Task statement. The stretch from the line with "How do I perform: Click the blue Create" through the line with "The height and width of the screenshot is (771, 1546)." in the records below: write it out exactly, and nothing else.

'''

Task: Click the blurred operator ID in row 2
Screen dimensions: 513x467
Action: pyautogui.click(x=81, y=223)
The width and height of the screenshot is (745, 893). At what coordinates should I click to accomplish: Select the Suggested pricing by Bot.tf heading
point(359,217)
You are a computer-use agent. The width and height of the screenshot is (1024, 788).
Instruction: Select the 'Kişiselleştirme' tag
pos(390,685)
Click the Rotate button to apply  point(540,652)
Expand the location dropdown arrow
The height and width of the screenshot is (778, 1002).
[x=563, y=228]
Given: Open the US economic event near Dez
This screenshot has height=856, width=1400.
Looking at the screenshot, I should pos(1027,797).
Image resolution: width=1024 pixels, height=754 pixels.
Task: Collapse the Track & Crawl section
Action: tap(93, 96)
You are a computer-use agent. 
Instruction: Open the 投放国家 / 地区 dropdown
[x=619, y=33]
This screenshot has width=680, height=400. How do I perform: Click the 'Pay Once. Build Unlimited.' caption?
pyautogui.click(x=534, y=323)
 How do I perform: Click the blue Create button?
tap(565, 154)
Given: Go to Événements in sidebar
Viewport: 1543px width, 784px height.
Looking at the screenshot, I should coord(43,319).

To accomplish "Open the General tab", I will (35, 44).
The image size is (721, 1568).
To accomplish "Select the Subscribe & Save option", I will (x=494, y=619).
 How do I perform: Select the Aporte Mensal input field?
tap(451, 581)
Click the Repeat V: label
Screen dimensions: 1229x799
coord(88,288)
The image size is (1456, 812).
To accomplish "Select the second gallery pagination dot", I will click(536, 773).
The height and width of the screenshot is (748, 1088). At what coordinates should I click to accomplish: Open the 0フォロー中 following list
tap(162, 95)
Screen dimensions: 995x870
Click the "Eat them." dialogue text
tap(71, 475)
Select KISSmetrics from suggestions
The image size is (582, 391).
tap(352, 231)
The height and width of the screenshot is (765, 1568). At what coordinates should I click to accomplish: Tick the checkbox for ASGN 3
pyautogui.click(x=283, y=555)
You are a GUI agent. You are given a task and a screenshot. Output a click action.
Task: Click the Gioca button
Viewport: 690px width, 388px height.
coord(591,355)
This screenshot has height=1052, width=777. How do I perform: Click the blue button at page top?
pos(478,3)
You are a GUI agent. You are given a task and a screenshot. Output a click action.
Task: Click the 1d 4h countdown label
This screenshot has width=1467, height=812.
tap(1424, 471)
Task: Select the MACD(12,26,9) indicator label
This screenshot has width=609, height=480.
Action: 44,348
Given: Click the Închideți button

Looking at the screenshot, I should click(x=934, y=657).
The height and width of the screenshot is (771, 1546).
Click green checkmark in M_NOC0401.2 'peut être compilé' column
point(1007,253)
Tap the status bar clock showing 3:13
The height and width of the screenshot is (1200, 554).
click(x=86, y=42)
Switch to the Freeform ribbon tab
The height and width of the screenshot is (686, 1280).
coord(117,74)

'''

Finished task.
 How do I perform: Click the blue Create button?
tap(565, 154)
Given: Go to Événements in sidebar
Viewport: 1543px width, 784px height.
Looking at the screenshot, I should coord(43,319).

To accomplish "Open the General tab", I will (35, 44).
The image size is (721, 1568).
To accomplish "Select the Subscribe & Save option", I will (x=494, y=619).
 How do I perform: Select the Aporte Mensal input field?
tap(451, 581)
Click the Repeat V: label
Screen dimensions: 1229x799
coord(88,288)
The image size is (1456, 812).
To accomplish "Select the second gallery pagination dot", I will click(536, 773).
The height and width of the screenshot is (748, 1088). At what coordinates should I click to accomplish: Open the 0フォロー中 following list
tap(162, 95)
Screen dimensions: 995x870
Click the "Eat them." dialogue text
tap(71, 475)
Select KISSmetrics from suggestions
The image size is (582, 391).
tap(352, 231)
The height and width of the screenshot is (765, 1568). At what coordinates should I click to accomplish: Tick the checkbox for ASGN 3
pyautogui.click(x=283, y=555)
You are a GUI agent. You are given a task and a screenshot. Output a click action.
Task: Click the Gioca button
Viewport: 690px width, 388px height.
coord(591,355)
This screenshot has height=1052, width=777. How do I perform: Click the blue button at page top?
pos(478,3)
You are a GUI agent. You are given a task and a screenshot. Output a click action.
Task: Click the 1d 4h countdown label
This screenshot has width=1467, height=812.
tap(1424, 471)
Task: Select the MACD(12,26,9) indicator label
This screenshot has width=609, height=480.
Action: 44,348
Given: Click the Închideți button

Looking at the screenshot, I should click(x=934, y=657).
The height and width of the screenshot is (771, 1546).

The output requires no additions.